▶ [Directions for this task]:
Return exactly the span of lines in the following data that opens with the line containing "The width and height of the screenshot is (1819, 856)." and closes with the line containing "Remove this menu". Include nothing else.

▶ [Available data]:
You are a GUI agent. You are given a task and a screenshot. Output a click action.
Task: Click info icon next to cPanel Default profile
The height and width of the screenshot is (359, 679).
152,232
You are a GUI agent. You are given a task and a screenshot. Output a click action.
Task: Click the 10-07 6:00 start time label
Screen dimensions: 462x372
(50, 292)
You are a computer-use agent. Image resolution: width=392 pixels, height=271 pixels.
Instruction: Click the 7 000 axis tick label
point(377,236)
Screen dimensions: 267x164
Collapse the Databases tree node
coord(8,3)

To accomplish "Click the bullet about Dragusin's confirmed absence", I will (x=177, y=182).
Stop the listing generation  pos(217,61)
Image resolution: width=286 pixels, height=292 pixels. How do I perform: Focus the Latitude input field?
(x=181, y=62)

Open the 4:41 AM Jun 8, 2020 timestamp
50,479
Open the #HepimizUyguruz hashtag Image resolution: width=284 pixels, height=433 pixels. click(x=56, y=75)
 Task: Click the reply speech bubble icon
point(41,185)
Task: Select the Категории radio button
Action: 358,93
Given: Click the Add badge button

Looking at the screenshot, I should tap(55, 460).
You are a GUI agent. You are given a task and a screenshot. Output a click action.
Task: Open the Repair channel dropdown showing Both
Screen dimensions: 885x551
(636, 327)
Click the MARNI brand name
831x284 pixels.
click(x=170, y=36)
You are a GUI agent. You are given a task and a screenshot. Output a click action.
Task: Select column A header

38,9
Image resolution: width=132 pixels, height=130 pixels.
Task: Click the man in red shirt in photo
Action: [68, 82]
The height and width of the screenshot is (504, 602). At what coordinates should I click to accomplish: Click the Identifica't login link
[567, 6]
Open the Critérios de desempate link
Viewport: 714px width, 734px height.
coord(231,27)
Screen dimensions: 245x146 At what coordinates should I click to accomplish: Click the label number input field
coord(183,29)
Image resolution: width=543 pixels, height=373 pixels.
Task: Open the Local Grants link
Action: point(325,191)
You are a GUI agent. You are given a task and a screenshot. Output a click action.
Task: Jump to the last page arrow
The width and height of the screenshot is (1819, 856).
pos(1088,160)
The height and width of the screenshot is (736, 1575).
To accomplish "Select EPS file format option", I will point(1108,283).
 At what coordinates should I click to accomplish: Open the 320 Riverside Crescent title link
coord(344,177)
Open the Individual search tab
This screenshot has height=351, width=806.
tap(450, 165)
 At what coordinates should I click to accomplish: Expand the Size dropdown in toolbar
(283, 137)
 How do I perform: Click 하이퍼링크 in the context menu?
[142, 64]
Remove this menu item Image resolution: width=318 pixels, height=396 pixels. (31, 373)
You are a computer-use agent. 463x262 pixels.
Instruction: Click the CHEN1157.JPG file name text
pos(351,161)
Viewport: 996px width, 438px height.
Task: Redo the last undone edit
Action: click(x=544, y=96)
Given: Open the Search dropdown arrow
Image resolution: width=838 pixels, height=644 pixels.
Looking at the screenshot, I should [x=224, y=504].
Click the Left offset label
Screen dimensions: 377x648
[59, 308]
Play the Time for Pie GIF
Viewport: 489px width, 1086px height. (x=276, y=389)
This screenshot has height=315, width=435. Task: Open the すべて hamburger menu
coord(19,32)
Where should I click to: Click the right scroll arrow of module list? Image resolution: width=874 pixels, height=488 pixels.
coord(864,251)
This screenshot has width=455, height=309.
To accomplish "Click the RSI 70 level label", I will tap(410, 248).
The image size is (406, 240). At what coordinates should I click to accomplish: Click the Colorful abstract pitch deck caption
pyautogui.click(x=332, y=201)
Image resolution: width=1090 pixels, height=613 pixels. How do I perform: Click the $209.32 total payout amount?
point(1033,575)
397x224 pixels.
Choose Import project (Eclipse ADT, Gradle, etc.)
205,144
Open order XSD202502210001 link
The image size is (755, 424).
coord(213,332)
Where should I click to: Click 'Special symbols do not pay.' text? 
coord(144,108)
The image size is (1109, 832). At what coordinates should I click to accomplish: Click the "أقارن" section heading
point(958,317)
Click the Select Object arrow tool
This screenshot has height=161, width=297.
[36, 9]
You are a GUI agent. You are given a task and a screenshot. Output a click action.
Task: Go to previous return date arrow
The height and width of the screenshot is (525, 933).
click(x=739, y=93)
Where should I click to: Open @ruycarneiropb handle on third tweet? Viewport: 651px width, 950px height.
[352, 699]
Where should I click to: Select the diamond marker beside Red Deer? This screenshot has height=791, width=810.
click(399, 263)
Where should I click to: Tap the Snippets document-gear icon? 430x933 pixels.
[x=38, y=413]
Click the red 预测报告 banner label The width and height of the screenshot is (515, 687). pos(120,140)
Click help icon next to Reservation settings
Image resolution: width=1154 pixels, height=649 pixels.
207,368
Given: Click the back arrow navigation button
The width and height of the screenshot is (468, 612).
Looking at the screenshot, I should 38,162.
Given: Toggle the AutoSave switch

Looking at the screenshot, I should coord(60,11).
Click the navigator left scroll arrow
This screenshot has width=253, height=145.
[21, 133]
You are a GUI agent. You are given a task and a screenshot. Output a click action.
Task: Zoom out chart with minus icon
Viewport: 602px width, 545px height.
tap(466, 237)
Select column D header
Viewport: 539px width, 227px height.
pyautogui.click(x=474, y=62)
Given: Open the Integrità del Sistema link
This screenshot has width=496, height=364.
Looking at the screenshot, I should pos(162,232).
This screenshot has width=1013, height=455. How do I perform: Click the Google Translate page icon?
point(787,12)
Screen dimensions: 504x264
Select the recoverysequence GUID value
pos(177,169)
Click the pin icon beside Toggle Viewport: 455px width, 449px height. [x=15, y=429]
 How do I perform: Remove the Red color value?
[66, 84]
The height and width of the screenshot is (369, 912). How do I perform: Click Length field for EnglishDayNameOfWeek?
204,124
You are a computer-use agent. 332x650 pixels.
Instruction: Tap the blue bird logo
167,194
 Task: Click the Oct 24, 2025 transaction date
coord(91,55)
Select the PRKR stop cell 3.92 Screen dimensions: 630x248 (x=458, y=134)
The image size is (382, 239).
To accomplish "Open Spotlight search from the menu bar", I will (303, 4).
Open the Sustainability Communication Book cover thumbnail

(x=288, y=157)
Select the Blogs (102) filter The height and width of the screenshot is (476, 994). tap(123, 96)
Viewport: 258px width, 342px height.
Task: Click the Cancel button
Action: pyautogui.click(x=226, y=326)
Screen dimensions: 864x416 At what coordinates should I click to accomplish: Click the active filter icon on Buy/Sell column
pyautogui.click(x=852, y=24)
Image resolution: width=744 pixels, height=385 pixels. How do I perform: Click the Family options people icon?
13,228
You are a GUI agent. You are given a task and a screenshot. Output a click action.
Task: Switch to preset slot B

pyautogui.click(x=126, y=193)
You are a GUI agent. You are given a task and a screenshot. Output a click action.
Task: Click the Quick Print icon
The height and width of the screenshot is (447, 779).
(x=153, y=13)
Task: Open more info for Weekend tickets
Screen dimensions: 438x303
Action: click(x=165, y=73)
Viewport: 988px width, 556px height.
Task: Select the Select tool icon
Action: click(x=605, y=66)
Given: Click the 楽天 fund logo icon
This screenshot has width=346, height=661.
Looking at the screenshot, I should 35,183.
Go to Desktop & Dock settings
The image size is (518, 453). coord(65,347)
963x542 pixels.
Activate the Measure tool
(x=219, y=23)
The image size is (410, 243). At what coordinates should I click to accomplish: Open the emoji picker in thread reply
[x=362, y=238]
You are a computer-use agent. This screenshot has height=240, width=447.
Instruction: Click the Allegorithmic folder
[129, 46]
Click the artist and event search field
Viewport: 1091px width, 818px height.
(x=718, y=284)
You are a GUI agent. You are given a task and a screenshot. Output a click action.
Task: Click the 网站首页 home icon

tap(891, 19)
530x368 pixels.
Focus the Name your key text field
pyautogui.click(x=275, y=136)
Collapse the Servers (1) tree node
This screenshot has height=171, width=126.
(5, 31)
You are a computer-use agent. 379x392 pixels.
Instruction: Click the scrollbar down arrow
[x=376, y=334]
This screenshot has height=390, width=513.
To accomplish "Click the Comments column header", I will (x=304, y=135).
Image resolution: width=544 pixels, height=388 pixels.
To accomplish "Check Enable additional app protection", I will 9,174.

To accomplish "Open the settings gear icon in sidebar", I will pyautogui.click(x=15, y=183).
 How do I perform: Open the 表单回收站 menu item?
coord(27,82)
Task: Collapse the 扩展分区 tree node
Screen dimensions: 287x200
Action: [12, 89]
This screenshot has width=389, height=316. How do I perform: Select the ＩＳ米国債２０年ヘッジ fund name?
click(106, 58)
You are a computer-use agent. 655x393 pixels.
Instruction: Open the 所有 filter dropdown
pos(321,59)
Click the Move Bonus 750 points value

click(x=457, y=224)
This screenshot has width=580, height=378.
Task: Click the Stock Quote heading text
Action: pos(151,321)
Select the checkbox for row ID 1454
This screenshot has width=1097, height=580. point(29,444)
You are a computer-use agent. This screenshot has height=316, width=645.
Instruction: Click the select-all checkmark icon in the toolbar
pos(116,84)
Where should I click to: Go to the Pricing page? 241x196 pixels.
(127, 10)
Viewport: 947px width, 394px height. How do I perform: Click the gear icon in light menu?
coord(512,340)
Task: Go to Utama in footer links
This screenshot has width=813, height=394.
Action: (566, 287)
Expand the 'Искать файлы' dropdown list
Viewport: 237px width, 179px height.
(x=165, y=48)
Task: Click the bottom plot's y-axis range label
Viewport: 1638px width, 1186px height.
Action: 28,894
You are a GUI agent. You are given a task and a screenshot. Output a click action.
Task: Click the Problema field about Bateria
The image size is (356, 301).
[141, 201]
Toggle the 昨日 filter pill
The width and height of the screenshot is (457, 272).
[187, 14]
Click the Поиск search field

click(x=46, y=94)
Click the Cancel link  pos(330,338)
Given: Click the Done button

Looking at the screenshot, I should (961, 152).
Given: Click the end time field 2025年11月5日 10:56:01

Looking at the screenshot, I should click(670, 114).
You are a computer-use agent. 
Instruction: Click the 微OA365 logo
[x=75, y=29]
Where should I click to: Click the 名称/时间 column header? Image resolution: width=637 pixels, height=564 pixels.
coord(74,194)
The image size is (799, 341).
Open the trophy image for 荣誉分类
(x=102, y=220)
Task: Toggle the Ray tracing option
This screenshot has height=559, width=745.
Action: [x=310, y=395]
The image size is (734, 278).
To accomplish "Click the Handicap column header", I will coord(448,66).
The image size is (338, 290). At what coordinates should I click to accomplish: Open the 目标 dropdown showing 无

▶ [Exercise response]:
The width and height of the screenshot is (1819, 856).
pos(1088,160)
The height and width of the screenshot is (736, 1575).
To accomplish "Select EPS file format option", I will point(1108,283).
 At what coordinates should I click to accomplish: Open the 320 Riverside Crescent title link
coord(344,177)
Open the Individual search tab
This screenshot has height=351, width=806.
tap(450, 165)
 At what coordinates should I click to accomplish: Expand the Size dropdown in toolbar
(283, 137)
 How do I perform: Click 하이퍼링크 in the context menu?
[142, 64]
Remove this menu item Image resolution: width=318 pixels, height=396 pixels. (31, 373)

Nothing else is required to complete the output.